Each row becomes one recall-addressable schema note named {dataset}.{variable} — so the example above lands survey_2026.respondent_id, survey_2026.nps_bucket, and survey_2026.csat_score. When dataset is omitted, the source name is used as the prefix instead. After this, asking your agent "what does survey_2026.nps_bucket mean?" recalls the variable with its label and decoded value labels. The same per-call bounds apply (each row is size-checked, and a very large dictionary is split across multiple calls).

How to run it

Ask your agent to bootstrap from a directory or a set of files. A natural prompt:

Bootstrap my ClariLayer context from ./analytics/sql and my dbt models in ./models.

Or, when your context lives in a codebook instead of a SQL repo:

Bootstrap my ClariLayer context from the data dictionary in ./docs/survey_2026_codebook.csv.

Your agent reads those files and calls bootstrap with their content (mapping a codebook into the dictionary source's rows). The tool is bounded so a single call cannot flood your store: each source is capped (around 50 KB per source), and the whole call is capped (around 200 KB and 200 sources). Oversized sources are reported back, never silently truncated.

What you get back

bootstrap returns a summary of what happened: how many entries were created, updated, and skipped, a breakdown by source type, and any sources it dropped (for example, an oversized file or an unparseable SQL statement). Ingestion is deduped, so re-running bootstrap over the same artifacts updates existing entries rather than creating duplicates.

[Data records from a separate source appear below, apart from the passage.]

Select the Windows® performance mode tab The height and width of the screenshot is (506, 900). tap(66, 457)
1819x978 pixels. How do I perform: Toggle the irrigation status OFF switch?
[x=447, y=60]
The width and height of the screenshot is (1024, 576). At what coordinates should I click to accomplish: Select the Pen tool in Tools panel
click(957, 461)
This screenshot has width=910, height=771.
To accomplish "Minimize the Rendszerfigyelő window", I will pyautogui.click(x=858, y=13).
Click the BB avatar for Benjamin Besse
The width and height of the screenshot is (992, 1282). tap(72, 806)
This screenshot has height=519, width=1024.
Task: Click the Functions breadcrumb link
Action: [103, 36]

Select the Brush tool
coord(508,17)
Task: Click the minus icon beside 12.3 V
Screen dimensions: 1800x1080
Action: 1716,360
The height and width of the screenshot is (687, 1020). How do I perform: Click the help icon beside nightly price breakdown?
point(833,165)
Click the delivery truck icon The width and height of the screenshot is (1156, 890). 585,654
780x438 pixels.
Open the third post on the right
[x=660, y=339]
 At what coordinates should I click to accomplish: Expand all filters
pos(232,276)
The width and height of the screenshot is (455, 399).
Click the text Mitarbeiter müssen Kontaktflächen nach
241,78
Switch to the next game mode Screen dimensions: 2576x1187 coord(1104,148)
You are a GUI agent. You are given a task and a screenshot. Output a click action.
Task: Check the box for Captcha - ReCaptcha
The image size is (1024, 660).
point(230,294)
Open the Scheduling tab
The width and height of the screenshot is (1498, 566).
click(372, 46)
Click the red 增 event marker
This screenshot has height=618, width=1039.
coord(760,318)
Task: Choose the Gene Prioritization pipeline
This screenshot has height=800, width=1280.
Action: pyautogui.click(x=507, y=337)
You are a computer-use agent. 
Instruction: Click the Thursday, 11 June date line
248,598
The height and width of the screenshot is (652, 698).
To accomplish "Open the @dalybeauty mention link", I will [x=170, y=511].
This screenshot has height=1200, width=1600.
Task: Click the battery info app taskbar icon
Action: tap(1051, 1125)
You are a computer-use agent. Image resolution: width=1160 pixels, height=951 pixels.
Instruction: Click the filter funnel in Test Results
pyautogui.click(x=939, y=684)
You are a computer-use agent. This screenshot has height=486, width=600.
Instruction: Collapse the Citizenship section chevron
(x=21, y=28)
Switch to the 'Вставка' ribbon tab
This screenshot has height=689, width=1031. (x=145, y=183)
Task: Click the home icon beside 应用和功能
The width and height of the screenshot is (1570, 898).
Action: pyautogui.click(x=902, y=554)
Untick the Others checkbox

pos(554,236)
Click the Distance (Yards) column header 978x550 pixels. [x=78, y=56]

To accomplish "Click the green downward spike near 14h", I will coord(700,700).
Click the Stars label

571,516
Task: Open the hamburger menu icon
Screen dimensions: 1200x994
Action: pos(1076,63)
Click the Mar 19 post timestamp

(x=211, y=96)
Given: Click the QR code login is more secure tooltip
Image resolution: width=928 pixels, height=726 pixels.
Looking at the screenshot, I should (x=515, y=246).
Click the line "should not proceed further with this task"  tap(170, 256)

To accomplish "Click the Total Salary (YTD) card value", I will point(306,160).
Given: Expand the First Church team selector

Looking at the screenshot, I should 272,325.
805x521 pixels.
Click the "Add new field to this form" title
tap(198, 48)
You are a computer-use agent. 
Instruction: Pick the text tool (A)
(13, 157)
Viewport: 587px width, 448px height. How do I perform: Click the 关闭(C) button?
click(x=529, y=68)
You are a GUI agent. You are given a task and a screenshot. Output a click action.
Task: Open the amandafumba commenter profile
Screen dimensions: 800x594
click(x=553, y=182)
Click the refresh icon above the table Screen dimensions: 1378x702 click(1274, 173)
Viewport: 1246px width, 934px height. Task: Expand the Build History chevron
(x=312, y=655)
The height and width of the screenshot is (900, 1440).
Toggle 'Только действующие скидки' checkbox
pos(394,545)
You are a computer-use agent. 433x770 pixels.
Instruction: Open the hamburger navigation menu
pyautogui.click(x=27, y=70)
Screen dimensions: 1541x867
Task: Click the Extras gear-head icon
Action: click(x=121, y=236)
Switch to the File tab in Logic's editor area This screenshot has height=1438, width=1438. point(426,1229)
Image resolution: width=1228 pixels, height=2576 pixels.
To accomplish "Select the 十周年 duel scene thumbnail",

After a bootstrap, the entries it created are stored with status asserted and provenance that records where they came from: SQL uses sql_import, dbt uses dbt, dictionary rows use dictionary, semantic models use semantic_model, and CLAUDE.md / freeform notes use you. The separate agent provenance identifies facts an AI agent extracted through an agent-originated write path; it is not the provenance assigned to claude_md bootstrap entries. asserted is the honest baseline — the entry has not been contradicted, but it is not stamped as proven. To check a supported definition, run reconcile against it.

Bootstrap, then recall

Once your store has content, your agent can recall it in-flow. The typical first loop is:

bootstrap the relevant SQL, dbt, CLAUDE.md notes, dictionary rows, or semantic models so the store is not empty.
Ask a question; your agent recalls the relevant definitions and answers from them.
When your agent learns something new or you correct it, remember it so the next session benefits.
When a number looks off, reconcile a stored SQL definition with warehouse actual_sample or a HubSpot CRM contract with row-free crm_evidence.

Privacy posture

ClariLayer receives only what your agent chooses to send — the artifact text (your SQL, dbt models, CLAUDE.md), or the structured input your agent maps for the schema-first kinds (a dictionary source's rows, a semantic_model source's models); it never connects to your warehouse, holds source credentials, executes SQL server-side, or calls a CRM provider. The sql structuring is a static parse of query text, not a live data read. reconcile is a separate flow: warehouse actual_sample can include optional preview rows with real values, while HubSpot crm_evidence is row-free by contract.